The northernmost point of land on Earth is a contentious issue due to variation of definition. How permanent some of the contenders are makes hard determination difficult, but sets an important threshold. Problematic issues include ice sheets, water movements and inundation, storm activity that may build, shift, or destroy banks of moraine material, and observational difficulties due to remoteness. However, a bathymetric survey in 2022 confirmed that certain previous contenders, such as 83-42, Qeqertaq Avannarleq, and ATOW1996, are not permanent islands/landmasses as they are not connected to the seabed: they are gravel banks floating on an ice sheet.

The following table sets out the main contenders (or previous contenders) for this title.

| Island name | Coordinates | Distance from the North Pole | Discovered by | Discovery year | Permanent? | Notes |
|---|---|---|---|---|---|---|
| 83-42 | 83°42′05.2″N, 30°38′49.4″W | 700.5 km | Dennis Schmitt | 2003 | No; not connected to seabed | 35 m by 15 m and 4 m high; deconfirmed by the 2022 survey as a true land |
| Ultima Thule 2008 | 83°41′N, 31°6′W | 702.4 km | 2008 Ultima Thule expedition | 2008 | Unknown | Needs verification |
| RTOW2001 | 83°41′06″N, 30°45′36″W | 702.5 km | RTOW expedition | 2001 | No; not connected to seabed | Deconfirmed by the 2022 bathymetric survey |
| ATOW1996 | 83°40′34.8″N, 30°38′38.6″W | 703.2 km | ATOW expedition | 1996 | No; not connected to seabed | 10 m long and 1 m high; deconfirmed by the 2022 survey as a true island |
| Stray Dog West | 83°40′37″N, 31°12′W | 703.3 km | Dennis Schmitt | 2007 | Yes; submerged during high tide | Considered as a land/ridge, but not an island |
| Qeqertaq Avannarleq | 83°40′17″N, 30°42′43″W | 703.4 km | Morten Rasch | 2021 | No; not connected to seabed | 30 m by 60 m and 3–4 m high; deconfirmed by the 2022 survey as a true land |
| Oodaaq | 83°40′N, 30°40′W | 704.2 km | Uffe Petersen | 1978 | No; is a gravel bank | 15 m by 8 m, appears to be submerged periodically |
| Kaffeklubben | 83°39′45″N, 29°50′W | 704.7 km | Robert Peary | 1900 | Yes | 700 m by 300 m by 30 m high; official, undisputed northernmost permanent land on Earth |
| Cape Morris Jesup | 83°37′39″N, 32°39′52″W | 708.6 km | Robert Peary | 1900 | Yes | Northernmost tip of Greenland |

Currently, Kaffeklubben Island is the northernmost undisputed land that permanently remains above water. However, due to the ever-shrinking Arctic ice, there could be more discoveries in the near future.
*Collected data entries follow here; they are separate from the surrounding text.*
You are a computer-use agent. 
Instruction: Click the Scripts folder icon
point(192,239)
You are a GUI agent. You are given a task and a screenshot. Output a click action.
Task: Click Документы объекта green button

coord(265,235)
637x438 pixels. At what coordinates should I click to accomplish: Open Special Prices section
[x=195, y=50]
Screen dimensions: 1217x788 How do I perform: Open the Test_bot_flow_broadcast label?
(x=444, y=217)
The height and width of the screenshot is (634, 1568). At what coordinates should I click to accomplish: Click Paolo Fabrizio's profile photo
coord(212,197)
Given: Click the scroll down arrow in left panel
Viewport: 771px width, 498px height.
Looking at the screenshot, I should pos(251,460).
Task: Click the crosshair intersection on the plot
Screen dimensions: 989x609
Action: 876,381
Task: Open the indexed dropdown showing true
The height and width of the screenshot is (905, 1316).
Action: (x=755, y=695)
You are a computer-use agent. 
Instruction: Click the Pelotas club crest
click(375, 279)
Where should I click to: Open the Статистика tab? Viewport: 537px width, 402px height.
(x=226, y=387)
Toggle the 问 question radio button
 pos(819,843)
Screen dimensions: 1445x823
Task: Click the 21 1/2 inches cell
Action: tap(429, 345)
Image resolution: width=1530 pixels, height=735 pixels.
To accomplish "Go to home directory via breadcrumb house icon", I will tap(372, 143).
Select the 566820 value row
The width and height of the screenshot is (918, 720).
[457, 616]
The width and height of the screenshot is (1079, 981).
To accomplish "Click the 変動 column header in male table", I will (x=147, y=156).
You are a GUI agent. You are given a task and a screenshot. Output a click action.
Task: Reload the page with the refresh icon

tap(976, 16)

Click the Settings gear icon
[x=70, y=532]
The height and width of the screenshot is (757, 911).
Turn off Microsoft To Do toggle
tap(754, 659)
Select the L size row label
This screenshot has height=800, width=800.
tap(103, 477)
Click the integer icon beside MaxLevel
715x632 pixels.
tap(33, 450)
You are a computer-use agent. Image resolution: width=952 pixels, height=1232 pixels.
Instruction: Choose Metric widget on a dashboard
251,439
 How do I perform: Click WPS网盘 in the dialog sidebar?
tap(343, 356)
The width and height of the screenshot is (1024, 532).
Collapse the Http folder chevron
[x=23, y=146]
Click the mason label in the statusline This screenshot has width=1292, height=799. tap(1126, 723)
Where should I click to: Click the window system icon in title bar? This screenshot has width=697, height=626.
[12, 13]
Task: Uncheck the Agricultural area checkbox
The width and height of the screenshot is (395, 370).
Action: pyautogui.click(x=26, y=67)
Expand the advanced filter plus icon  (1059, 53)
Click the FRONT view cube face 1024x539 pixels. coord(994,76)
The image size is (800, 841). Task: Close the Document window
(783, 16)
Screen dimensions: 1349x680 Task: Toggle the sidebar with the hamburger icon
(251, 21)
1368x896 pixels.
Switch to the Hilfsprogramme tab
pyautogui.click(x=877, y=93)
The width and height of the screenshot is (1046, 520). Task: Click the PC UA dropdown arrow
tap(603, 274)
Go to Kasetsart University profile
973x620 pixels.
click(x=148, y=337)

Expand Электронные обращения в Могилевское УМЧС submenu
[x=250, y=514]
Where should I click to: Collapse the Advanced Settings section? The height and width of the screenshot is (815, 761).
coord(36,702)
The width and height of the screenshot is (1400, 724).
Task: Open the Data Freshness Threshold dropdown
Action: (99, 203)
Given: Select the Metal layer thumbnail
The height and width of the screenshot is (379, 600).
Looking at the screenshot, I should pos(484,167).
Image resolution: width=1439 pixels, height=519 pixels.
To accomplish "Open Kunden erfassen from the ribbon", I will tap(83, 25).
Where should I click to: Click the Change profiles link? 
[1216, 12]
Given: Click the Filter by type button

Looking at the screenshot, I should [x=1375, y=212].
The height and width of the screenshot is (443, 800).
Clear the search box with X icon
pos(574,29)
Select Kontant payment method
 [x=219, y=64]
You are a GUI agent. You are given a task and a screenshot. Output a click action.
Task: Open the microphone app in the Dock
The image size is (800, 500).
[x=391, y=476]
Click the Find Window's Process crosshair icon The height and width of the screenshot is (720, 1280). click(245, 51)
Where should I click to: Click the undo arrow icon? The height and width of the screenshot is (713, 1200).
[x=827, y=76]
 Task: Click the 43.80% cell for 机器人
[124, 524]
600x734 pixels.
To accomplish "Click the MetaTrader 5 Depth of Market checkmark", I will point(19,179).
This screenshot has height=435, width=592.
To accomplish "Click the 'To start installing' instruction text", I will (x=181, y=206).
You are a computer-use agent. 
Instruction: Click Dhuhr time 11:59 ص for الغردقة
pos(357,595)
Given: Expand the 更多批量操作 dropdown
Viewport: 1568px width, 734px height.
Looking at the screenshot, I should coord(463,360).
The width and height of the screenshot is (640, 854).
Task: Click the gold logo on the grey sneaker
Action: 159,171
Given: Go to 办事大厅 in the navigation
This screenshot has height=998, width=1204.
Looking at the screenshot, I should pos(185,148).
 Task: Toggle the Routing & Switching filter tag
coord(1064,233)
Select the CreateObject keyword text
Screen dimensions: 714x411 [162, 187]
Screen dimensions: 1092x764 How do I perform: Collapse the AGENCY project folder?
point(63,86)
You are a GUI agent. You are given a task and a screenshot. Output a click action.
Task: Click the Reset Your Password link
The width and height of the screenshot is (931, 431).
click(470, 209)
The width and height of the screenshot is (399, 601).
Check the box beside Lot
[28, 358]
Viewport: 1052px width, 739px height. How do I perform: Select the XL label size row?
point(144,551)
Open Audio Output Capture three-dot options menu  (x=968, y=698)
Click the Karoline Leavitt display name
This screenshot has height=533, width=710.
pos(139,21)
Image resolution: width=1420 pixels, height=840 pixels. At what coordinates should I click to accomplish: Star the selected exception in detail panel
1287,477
In addition, the Gakkel Ridge has been showing some volcanic activity in recent decades, so a new landmass could form even further north from a future eruption.

In 2022, a Swiss-Danish expedition visited the area to confirm the existence of previously discovered islands and islets north of "Inuit Qeqertaat" (Kaffeklubben Island) at latitude 83°39 054″ N, 30°37 045″ W. Measurements by Martin Nissen from the Danish and Greenlandic national mapping agency and René Forsberg with DTU Space, Technical University of Denmark confirmed that all offshore islets north of Inuit Qeqertaat (Kaffeklubben Island) have been debris-covered icebergs.